In terms of your goals, I know that those on the instructor course -have- to learn how to do short radius turn. You will definitely have the chance to ride trees. You will definitely have the chance to work on grabs and spins (though I find it harder to say how much you'll progress there). The coaches will let you know where it is relatively safe to try something inverted on a powder day, and occasionally (twice last season) there is a jump day where you go to the backcountry, build jumps and get to try stuff including inverted things. Now, truth to be said, not everyone who wants to will land one, but you should get a couple of chance to try during the season. As for pipe, we did use it a couple of times during the instructor course to improve our pressure and edging, but it's not something we did enough to even go from zero to getting air and -really- riding pipe (unless the person is either pretty good at freestyle and/or a particularly fast learner). 

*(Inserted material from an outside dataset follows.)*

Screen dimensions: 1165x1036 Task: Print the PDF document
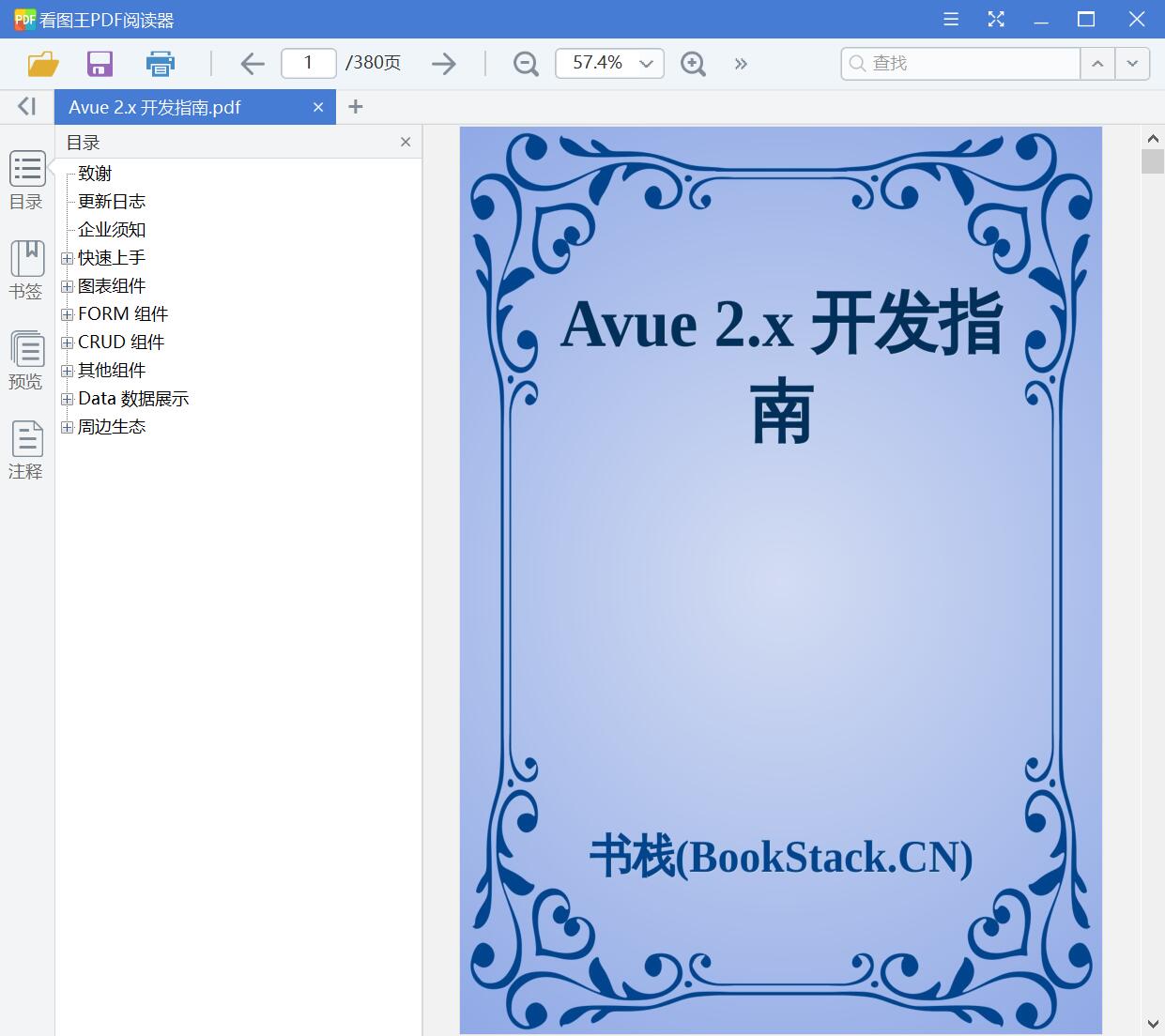tap(160, 64)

There are usually two park groups (at least last year). One catered more towards beginner park riders (so you will do mainly smaller jumps and boxes), and one towards more advanced riders wanting to do bigger jumps and hit rails. That said, you won't be forced to do any jumps/rails if you don't want to. One thing I will note though, is that last season I was terrified of rails and stayed as far away from them as possible. This year, I spent at least half the season avoiding them, before mustering the courage to try one and.. it's actually not that bad. Obviously it depends what you are doing, but 50/50 a basic rail is much, much easier than edging properly on the pipe in my opinion. I think it is worth to learn at least that much so that you don't have to completely skip a whole bunch of features in the park. And you might actually find it quite fun (I can't guarantee that, but I actually started liking towards the end of this season).

Overall, it is fair to say that I had a good time there, and improved more than I would have on my own. I found it pretty well organised, with good coaches and would consider attending again in the future. Only caution I might note is that while there are some older riders, the majority are still young adults, there to have fun. That mean the team house can at time get pretty.. lively, which may or may not be your thing.

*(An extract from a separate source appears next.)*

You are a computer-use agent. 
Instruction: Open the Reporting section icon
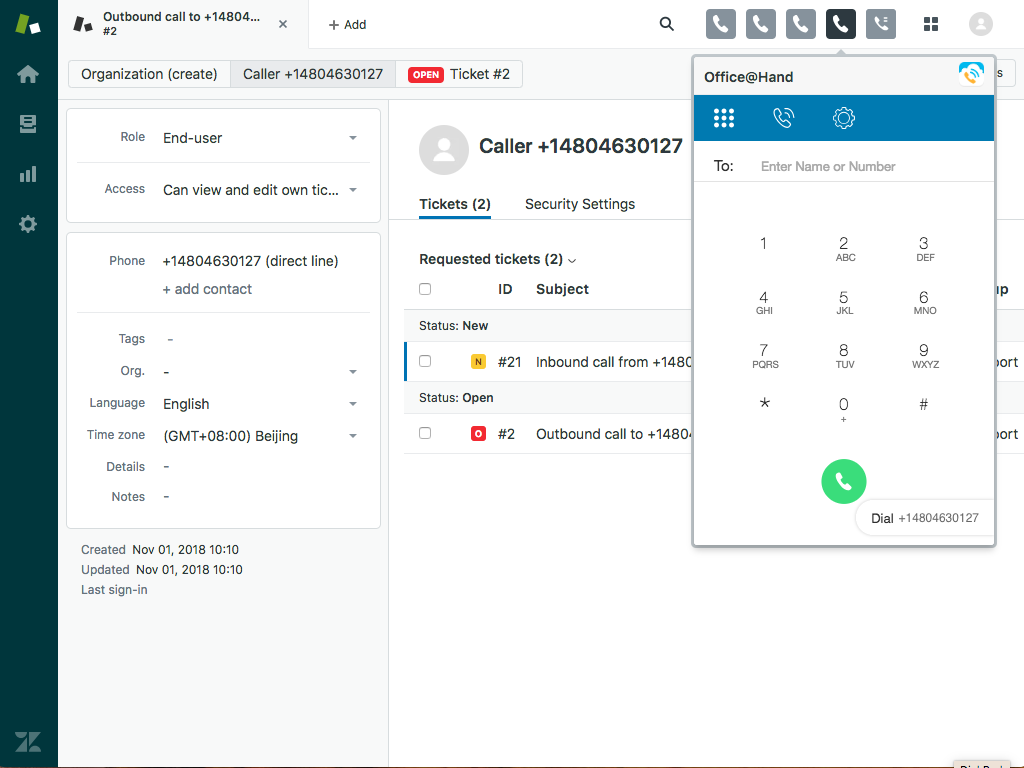(x=27, y=174)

Might also be worth sending Tuan209 a PM for his opinion. He also spent last season there, and went back for a month or so this season.


----------



## ctoma (Aug 9, 2011)

wrathfuldeity said:


> you will learn alot, learn to ride better and it will be less expensive than shelling out a few grand for camp fluffers and handies.


I've been married so long that paying a few grand for fluffers and handies is pretty enticing.


----------



## nickpapagiorgio (Aug 6, 2016)

TooNice said:


> I attended Pro Ride last season, so I thought I'd give my two cents.
> 
> First of all, I should note that I spent most of the season doing their instructor course, save for a week or so of freestyle, and a couple of days of freeride. That said, much of the instructor course involved levelling up one's riding and there was a lot of freeriding (used to challenge our abilities) involved. And on powder days, we would do pows, trees, drops etc.
> 
> ...



Great insight! I've never heard of adult snowboard camps until recently and i'm seriously considering taking time off work at the end of the year to do a month or two. How old are you if you don't mind me asking?


----------